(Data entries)

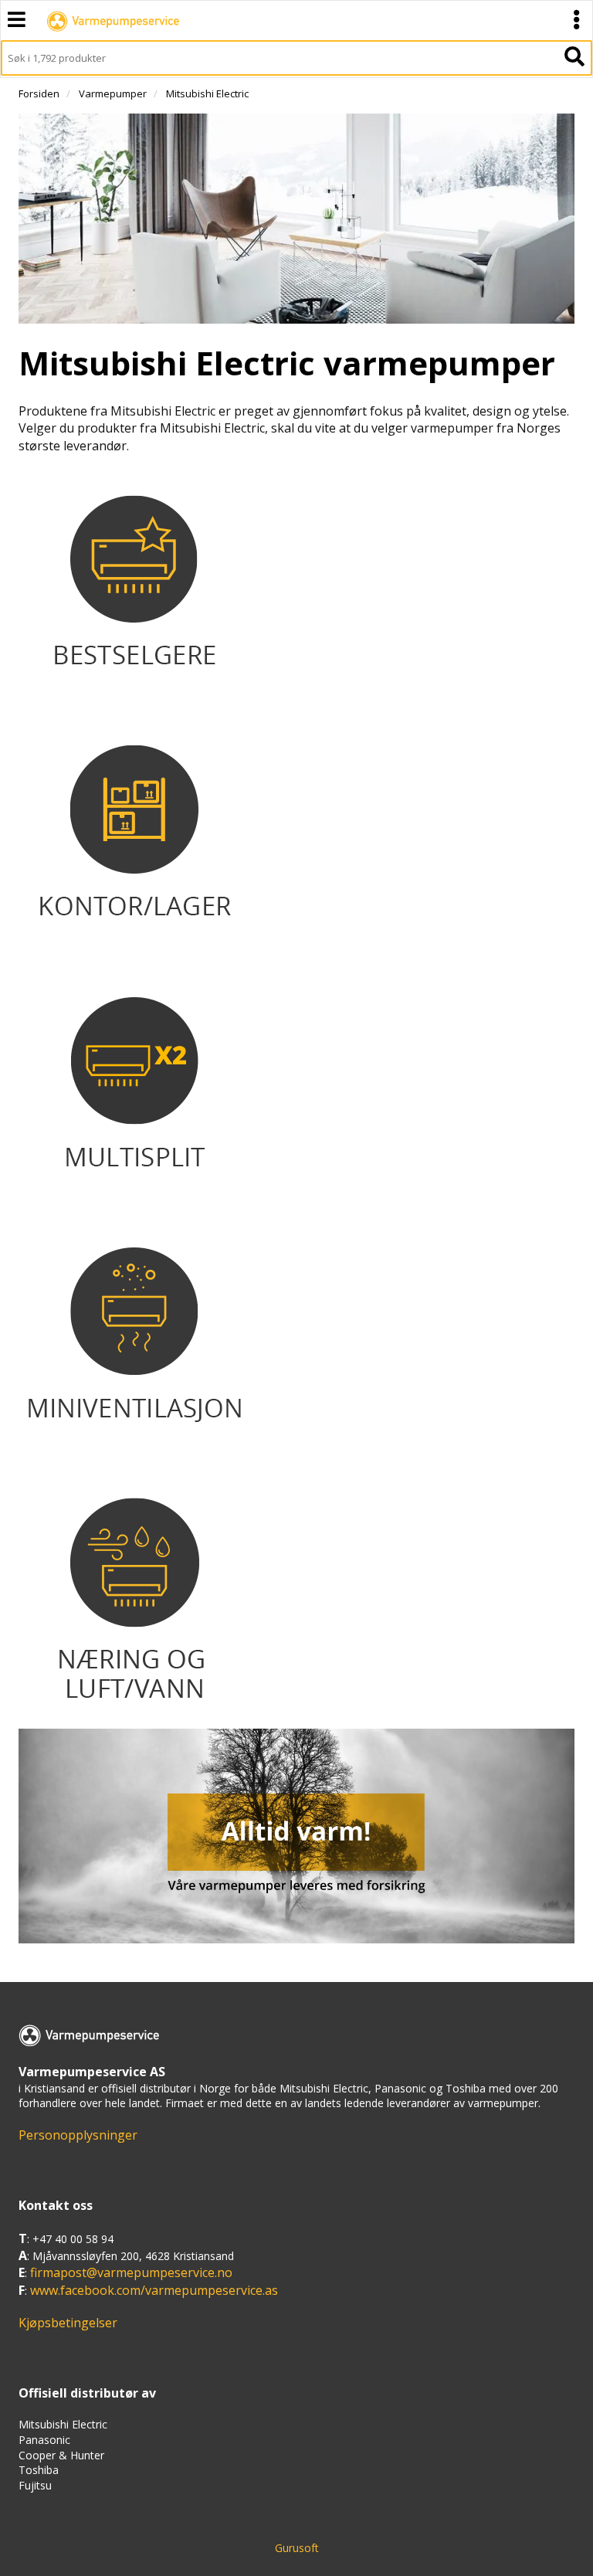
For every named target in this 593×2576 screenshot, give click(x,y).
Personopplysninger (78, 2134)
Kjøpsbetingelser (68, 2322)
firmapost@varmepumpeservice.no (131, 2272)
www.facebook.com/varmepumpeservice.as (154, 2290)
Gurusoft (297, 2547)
* * *
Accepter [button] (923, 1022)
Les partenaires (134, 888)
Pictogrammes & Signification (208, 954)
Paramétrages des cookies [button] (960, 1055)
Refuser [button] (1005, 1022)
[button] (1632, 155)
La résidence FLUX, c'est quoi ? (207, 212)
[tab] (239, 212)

• _DESCRIPTION OF THE TASK_:
Using the entries above, return exactly the lines from the line with "firmapost@varmepumpeservice.no (131, 2272)" to the line with "Gurusoft (297, 2547)", counting both of those lines.

• _SOLUTION_:
firmapost@varmepumpeservice.no (131, 2272)
www.facebook.com/varmepumpeservice.as (154, 2290)
Gurusoft (297, 2547)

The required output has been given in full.